In my last post, I looked at some of the common but confusing terminology used in hazard analysis. Now let’s take it a step further and examine how we approach hazard analysis.
In the absence of a dedicated functional safety standard for the medical device sector, we turn to ISO 14971, which is a risk management standard for medical devices. It helps medical device manufacturers set up a risk management process appropriate to their sector.
Firstly, we look at intended use of the device, which if you recall is what it is supposed to be used for. We document this, as well as any reasonably foreseen misuse. We also document its qualitative and quantitative characteristics that could affect its safety.
Next we compile more documentation, this time about known and foreseeable hazards that affect the device. Documentation is a word you’ll come across a lot in this process. Then, as ISO 26262, a functional safety standard for a completely different sector – automotive – puts it, “The hazards shall be determined systematically by using adequate techniques.” We’ll be coming back to automotive later, by the way.
What’s an adequate technique? They might include brainstorming, checklists, quality history, failure mode and effects analysis (FMEA) and field studies.
Then we need to estimate the risks of each hazard, remembering that risk combines probability of occurrence with severity of harm. Something unpleasant that happens virtually never might get the same risk rating as something trivial that is quite likely. Also, as ISO 14971 points out, we aren’t just looking at single events. Instead we also need to consider “reasonably foreseeable sequences or combinations of events”. And of course hazardous situations resulting from those combinations need to be recorded or documented.
Ways of estimating risk include consulting:
- Scientific technical data
- Field data from similar devices, including published and reported incidents
- Usability tests amongst typical users
- Clinical evidence
- Results of investigations
- Expert opinion
- External quality assessment schemes.
To wrap this post up, let’s look at an example that will illustrate how all the different concepts interconnect. Let’s take an implantable defibrillator. The hazard is functional failure with no output.
A foreseeable sequence of events is that the battery powering the defibrillator reaches the end of its life and the patient fails to attend a clinical follow up appointment.

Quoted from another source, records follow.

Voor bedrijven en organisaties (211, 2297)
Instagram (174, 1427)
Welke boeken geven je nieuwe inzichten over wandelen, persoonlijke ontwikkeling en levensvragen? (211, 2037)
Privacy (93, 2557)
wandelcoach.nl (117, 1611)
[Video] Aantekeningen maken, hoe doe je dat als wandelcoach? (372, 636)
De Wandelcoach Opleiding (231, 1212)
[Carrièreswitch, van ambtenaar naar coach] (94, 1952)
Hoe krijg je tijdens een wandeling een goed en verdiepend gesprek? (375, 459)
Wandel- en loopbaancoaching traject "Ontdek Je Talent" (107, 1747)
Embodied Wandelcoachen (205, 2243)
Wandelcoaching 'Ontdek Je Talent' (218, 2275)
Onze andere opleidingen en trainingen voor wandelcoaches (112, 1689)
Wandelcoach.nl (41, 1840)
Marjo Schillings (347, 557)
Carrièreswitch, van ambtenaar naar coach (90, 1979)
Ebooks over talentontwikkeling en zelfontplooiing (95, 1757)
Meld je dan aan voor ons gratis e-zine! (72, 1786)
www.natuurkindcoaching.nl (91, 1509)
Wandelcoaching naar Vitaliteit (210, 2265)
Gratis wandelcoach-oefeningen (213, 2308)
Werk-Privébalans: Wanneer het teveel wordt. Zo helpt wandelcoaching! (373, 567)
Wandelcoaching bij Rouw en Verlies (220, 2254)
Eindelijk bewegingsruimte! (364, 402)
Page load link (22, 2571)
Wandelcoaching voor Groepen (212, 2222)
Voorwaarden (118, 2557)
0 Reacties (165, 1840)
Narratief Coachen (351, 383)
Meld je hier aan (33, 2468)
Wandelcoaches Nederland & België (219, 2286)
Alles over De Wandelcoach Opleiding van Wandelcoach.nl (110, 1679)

The hazardous situation is that the device cannot deliver defibrillation shock when arrhythmia occurs. The harm is death.
These harms then need to be quantified by probability and severity to produce the risk. Although the probability of this may be low, the severity of death is high so the risk is high.
Finally, just as an aside, ISO 14971 does have weaknesses though – for example it does not consider controllability i.e. what level of control exists over the hazard or the factors that create the risk. For example does the device have a safety override button in case of malfunction? Is there a process in place to ensure that the battery is replaced well before depletion?
This is in fact a great example of how we can draw some useful learnings from a completely different sector – automotive – which does have its own functional safety standard – ISO 26262. Risk assessment as defined there does include controllability. Once the automotive Hazard Analysis and Risk Assessment team have reviewed severity against probability, they then consider controllability.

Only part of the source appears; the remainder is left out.